== Segment start ==

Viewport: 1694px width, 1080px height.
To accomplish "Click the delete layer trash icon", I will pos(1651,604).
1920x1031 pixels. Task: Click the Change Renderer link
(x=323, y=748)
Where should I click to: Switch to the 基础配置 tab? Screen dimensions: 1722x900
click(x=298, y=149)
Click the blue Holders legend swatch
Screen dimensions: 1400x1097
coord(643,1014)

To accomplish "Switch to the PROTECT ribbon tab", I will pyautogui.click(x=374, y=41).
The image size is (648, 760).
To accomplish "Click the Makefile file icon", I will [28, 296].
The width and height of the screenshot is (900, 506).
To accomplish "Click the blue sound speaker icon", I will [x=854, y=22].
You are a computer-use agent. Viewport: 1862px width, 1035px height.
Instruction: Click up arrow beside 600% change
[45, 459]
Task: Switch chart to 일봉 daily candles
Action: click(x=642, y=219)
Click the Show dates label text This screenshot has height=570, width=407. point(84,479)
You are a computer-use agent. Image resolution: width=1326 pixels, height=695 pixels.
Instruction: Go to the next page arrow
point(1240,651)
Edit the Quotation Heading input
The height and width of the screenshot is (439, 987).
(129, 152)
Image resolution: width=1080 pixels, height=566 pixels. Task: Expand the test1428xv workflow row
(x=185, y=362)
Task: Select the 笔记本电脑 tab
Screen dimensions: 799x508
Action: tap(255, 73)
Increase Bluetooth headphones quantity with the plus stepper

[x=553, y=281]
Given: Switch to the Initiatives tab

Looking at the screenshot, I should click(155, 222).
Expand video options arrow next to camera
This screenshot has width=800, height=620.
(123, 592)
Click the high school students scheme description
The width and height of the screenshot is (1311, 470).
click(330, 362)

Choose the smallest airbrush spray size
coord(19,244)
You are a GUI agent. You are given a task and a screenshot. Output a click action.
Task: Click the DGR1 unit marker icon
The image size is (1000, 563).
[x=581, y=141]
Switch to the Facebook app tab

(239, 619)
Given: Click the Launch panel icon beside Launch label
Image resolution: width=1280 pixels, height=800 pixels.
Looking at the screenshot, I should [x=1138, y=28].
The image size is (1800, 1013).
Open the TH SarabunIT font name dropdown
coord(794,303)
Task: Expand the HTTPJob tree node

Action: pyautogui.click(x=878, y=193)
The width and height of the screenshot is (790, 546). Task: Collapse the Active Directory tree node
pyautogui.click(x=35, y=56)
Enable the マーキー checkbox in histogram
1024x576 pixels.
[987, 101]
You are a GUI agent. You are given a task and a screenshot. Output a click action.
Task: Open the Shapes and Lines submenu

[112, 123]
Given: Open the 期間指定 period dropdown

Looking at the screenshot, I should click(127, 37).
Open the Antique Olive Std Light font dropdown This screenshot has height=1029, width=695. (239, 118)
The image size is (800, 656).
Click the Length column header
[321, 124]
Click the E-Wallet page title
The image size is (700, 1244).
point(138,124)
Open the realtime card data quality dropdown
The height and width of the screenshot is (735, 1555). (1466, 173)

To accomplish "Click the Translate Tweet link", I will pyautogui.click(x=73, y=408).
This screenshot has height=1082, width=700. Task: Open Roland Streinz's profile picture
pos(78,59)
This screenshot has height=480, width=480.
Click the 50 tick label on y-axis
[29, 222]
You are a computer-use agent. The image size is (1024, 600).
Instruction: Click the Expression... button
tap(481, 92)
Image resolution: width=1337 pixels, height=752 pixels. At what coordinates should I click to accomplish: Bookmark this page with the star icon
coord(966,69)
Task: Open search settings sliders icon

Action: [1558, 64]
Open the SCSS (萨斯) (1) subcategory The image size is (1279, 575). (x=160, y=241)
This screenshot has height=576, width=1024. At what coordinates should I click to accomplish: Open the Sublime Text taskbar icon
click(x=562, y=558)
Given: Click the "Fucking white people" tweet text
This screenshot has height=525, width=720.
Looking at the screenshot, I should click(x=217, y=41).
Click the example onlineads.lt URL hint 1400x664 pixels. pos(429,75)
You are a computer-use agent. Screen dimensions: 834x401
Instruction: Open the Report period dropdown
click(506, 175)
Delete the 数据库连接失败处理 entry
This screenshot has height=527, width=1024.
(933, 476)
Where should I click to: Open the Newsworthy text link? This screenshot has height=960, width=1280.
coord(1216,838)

== Segment end ==

WORK REQUIRED: Will you return exactly the lines above from the one with "Task: Select the 笔记本电脑 tab" down to the one with "Expand video options arrow next to camera", counting both as part of the range?

RESPONSE:
Task: Select the 笔记本电脑 tab
Screen dimensions: 799x508
Action: tap(255, 73)
Increase Bluetooth headphones quantity with the plus stepper

[x=553, y=281]
Given: Switch to the Initiatives tab

Looking at the screenshot, I should click(155, 222).
Expand video options arrow next to camera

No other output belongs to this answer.